Interestingly, Wagner and Heatherton paint this despairing picture even a little darker, writing:
“Throw in the fact that prior self-regulatory effort may leave the individual in a depleted state in which both resources for further self-control are lacking and the strength of impulses and temptations are increased, and it is a small miracle that people are not constantly acting out their fantasies, drinking, smoking, or indulging in every gastronomic desire” (emphasis added).
This is indeed a pretty dire picture, and it’s not helped by the fact that there is very little research documenting how positive emotions might reverse this. Although there is some evidence to suggest that positive emotions might buffer against ego-depletion and enhance self-regulation, positive emotions are not simply the antidote.  In fact, positive emotions might feed further off-task behaviors if this becomes the new focus of attention; a sort of carpe diem or even “what the hell” effect where we give in and decide it’s time to eat, drink and be merry.
The authors end with this sentence:
“Negative affect is thus a particularly potent threat to self-regulation, because it not only reduces the capacity for control (increased working memory load, reduced self-awareness and monitoring) but it may also lead to increases in the strength of experienced desires and emotions, rendering them all the more difficult to resist.”
So, you might ask as you join me in this dark place, “what are we to do?”  How do we manage to self-regulate?  Well, this has been the focus of most of my blog writing over the past years, with all sorts of strategies derived from a variety of different studies.

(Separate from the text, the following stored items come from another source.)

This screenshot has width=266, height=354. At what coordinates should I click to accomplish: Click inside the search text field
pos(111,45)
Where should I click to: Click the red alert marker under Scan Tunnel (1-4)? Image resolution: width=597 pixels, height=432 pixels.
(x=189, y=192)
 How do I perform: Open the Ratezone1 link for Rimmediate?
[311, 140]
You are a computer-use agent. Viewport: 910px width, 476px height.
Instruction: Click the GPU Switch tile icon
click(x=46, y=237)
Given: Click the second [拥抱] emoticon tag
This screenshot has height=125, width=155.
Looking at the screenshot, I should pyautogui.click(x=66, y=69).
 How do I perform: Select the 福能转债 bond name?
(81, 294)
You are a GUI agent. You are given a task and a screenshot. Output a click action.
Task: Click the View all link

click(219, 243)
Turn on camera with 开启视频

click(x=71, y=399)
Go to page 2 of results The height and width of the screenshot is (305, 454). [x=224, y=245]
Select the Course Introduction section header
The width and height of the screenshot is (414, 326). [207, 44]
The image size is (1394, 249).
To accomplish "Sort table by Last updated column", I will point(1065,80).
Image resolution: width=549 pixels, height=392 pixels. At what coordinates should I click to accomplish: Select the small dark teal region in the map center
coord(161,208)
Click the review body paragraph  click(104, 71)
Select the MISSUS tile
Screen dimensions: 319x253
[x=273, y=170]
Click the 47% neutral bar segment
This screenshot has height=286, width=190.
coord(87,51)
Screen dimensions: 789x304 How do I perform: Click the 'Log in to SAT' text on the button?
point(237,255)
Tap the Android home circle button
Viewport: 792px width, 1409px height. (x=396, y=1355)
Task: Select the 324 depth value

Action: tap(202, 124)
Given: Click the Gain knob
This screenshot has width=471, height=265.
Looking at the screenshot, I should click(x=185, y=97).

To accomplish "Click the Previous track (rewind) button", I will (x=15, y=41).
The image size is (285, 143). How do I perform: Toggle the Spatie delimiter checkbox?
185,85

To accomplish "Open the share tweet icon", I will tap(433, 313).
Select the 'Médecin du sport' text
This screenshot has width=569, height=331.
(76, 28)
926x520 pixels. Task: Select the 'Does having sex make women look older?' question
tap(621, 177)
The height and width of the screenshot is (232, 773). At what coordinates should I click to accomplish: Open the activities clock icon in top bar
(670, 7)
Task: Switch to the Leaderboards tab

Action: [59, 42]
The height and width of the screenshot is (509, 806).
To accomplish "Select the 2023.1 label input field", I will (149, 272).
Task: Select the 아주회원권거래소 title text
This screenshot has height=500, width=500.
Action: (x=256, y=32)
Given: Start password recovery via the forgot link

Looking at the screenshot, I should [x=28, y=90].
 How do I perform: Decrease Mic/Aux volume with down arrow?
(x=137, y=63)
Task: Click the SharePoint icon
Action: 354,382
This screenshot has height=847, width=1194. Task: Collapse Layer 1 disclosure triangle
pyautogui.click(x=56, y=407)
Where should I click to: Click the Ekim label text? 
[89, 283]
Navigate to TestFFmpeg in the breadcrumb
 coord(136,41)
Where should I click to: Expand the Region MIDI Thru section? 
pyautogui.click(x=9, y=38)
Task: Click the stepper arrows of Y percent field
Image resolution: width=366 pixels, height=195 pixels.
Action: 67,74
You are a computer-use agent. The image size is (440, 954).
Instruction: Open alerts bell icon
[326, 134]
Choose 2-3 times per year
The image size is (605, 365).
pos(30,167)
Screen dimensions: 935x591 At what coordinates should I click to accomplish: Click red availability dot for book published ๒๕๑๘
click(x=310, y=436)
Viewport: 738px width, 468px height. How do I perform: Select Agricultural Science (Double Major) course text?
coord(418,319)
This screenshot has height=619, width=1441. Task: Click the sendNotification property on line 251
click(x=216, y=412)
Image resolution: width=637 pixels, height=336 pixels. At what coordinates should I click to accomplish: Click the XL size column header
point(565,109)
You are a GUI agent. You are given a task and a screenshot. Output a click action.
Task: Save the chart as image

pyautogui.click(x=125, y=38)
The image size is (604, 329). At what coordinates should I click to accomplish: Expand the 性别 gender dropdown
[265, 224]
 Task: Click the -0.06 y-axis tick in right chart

In my last blog post, I re-emphasized the importance of not paying attention to these emotions when they arise. Not a simple thing, I understand, as I noted above that negative emotions (affect) are related to and even seem to cause rumination. This rumination is the antithesis of “not paying attention.” But you get my point, right? The research summarized in this chapter makes it clear that negative emotions really do undermine self-regulation through processes like rumination that puts too much load on working memory (which derails monitoring our goal pursuit), or by provoking a hedonic response to feel good now.

Gross offers some potential points of intervention in his own process model of emotion. And, although it’s simply not possible to go much further in a single blog post, I will note that one effective strategy that is incorporated into many successful procrastination interventions is learning to modify appraisals of our situation to alter its emotional significance (I’ll come back to this at some other time, as this was part of the work we did in our recent book Procrastination, Health and Well-Being (link is external)). In any case, the focus here is on cognitive change, the kind emphasized in cognitive behavioral therapies, for example.
I hope that you can see that despite the “poison tendrils” of negative emotions depicted so vividly by Wagner and Heatherton, there are routes to self-regulatory success.  For some of us, this is certainly made more difficult by personality traits such as low emotional stability, as we are more chronically attuned to negative emotions. However, we can learn to act out of character as we learn new strategies to cope. Strategies that are much more effective than avoidance, self-blame and behavioral disengagement, each of which has been demonstrated to be risks not only to our success, but to our health.

Source: https://www.psychologytoday.com/blog/dont-delay/201607/the-poison-tendrils-negative-emotions?collection=1096682
References
Pychyl, T.A., & Sirois, F.M. (2016). Procrastination, emotion-regulation and well-being. In F.M. Sirois & T.A. Pychyl, (Eds.), Procrastination, health and well-being (pp. 163-188). New York: Elsevier.
Sirois, F.M. (2015). Is procrastination a vulnerability factor for hypertension and cardiovascular disease? Testing an extension of the procrastination-health model. Journal of Behavioral Medicine, 38, 578-589.
Wagner, D.D. & Heatherton, T.F. (2014). Emotion and self-regulation failure. In J. J. Gross (Ed.), Handbook of emotion regulation (pp. 613-628). New York: The Guilford Press.